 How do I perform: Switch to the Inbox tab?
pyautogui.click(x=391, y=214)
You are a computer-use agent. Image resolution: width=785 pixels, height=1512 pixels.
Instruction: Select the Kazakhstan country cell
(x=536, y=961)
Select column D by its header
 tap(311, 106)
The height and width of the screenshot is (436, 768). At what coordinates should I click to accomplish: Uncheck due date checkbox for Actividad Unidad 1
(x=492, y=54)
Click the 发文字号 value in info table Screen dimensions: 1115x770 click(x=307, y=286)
________
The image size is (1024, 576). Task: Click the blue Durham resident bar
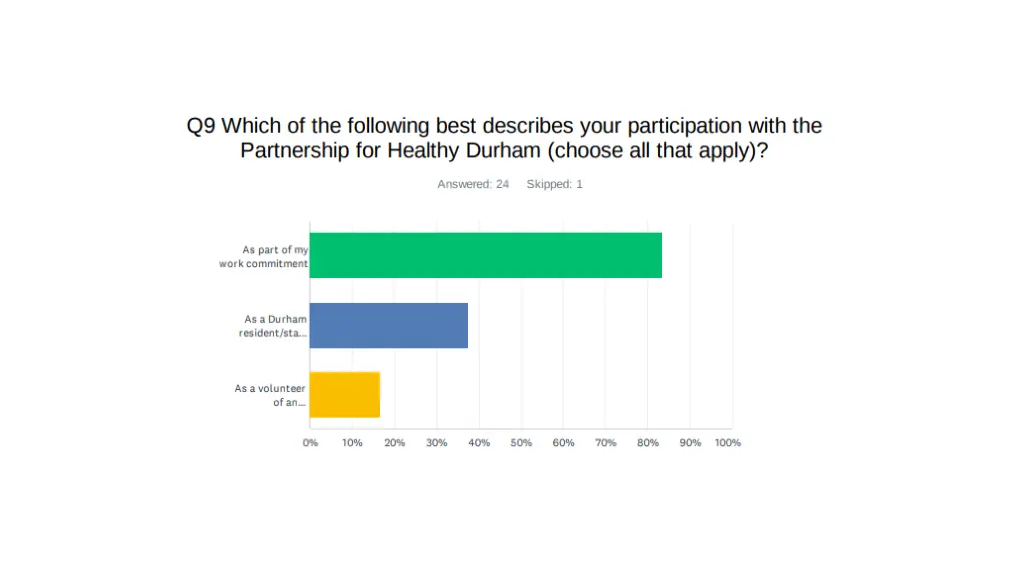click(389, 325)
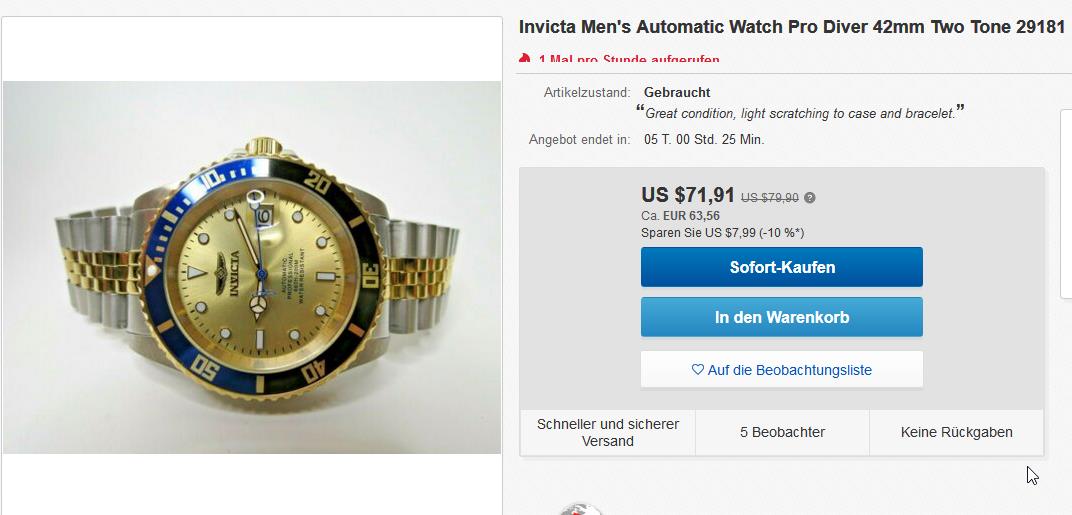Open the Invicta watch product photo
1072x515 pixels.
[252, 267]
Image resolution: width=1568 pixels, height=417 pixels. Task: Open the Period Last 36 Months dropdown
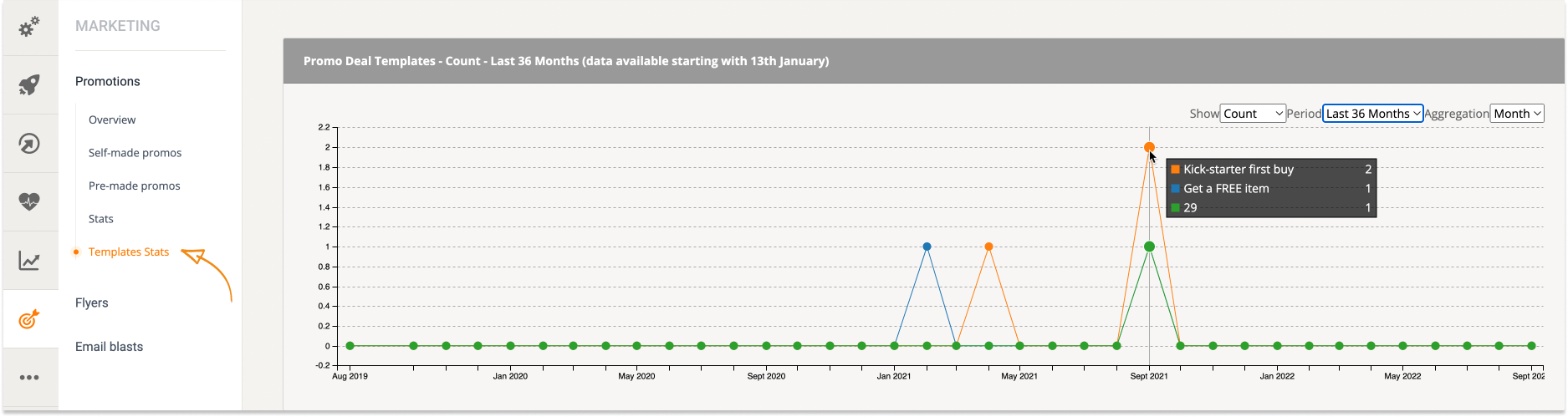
________
INSTRUCTIONS TO FOLLOW:
What lines of the preceding data include the string "resolution"? Pull them out.

RESULT:
You are a computer-use agent. Image resolution: width=785 pixels, height=1512 pixels.
Image resolution: width=1568 pixels, height=417 pixels. Task: Open the Period Last 36 Months dropdown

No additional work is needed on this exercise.